#### Problem
Can you output as a numbered list the lines of the material from the line containing "What do you see at coordinates (722, 252)" to the line containing "center [553, 362].", leaving out blank lines?

#### Provided records
>>
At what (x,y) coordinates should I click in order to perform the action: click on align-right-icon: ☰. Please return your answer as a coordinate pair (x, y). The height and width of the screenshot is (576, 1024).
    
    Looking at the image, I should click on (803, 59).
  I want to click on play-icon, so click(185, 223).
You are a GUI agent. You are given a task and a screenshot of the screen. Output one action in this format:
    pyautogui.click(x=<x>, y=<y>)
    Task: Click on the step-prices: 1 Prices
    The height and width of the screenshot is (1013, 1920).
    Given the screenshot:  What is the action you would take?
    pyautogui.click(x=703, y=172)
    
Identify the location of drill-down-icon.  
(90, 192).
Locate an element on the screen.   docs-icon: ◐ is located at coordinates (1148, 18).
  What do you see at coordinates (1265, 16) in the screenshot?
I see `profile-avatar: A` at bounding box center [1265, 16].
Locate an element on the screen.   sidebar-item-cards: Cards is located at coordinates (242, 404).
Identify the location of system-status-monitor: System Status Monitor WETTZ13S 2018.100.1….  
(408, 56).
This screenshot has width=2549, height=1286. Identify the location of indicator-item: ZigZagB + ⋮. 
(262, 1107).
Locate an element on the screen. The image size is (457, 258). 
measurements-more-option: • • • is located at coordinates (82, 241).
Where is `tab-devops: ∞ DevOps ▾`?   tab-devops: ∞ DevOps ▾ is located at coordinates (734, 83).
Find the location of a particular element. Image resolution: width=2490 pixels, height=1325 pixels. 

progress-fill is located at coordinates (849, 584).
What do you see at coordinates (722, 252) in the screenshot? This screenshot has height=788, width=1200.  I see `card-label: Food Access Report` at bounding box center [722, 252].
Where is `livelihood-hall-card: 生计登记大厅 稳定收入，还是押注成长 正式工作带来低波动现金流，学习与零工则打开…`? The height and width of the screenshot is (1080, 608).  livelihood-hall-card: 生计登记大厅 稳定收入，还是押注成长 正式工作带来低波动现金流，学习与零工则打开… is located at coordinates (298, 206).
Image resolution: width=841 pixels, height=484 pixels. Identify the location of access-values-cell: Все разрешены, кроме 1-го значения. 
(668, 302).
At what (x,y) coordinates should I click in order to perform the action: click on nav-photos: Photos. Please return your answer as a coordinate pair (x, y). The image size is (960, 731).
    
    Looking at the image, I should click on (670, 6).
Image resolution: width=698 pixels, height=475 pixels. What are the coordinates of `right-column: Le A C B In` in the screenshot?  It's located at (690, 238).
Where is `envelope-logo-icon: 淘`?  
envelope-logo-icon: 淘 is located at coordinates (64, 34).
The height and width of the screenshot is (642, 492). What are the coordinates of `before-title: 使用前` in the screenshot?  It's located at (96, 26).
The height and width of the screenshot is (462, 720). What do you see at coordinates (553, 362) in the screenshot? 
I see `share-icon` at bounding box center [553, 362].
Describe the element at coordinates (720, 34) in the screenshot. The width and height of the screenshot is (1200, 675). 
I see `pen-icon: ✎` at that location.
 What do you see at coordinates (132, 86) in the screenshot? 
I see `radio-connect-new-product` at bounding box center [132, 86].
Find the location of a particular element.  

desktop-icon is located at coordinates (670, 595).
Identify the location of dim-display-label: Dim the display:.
<<
#### Result for this task
1. What do you see at coordinates (722, 252) in the screenshot? This screenshot has height=788, width=1200.  I see `card-label: Food Access Report` at bounding box center [722, 252].
2. Where is `livelihood-hall-card: 生计登记大厅 稳定收入，还是押注成长 正式工作带来低波动现金流，学习与零工则打开…`? The height and width of the screenshot is (1080, 608).  livelihood-hall-card: 生计登记大厅 稳定收入，还是押注成长 正式工作带来低波动现金流，学习与零工则打开… is located at coordinates (298, 206).
3. Image resolution: width=841 pixels, height=484 pixels. Identify the location of access-values-cell: Все разрешены, кроме 1-го значения. 
4. (668, 302).
5. At what (x,y) coordinates should I click in order to perform the action: click on nav-photos: Photos. Please return your answer as a coordinate pair (x, y). The image size is (960, 731).
6.     Looking at the image, I should click on (670, 6).
7. Image resolution: width=698 pixels, height=475 pixels. What are the coordinates of `right-column: Le A C B In` in the screenshot?  It's located at (690, 238).
8. Where is `envelope-logo-icon: 淘`?  
9. envelope-logo-icon: 淘 is located at coordinates (64, 34).
10. The height and width of the screenshot is (642, 492). What are the coordinates of `before-title: 使用前` in the screenshot?  It's located at (96, 26).
11. The height and width of the screenshot is (462, 720). What do you see at coordinates (553, 362) in the screenshot? 
12. I see `share-icon` at bounding box center [553, 362].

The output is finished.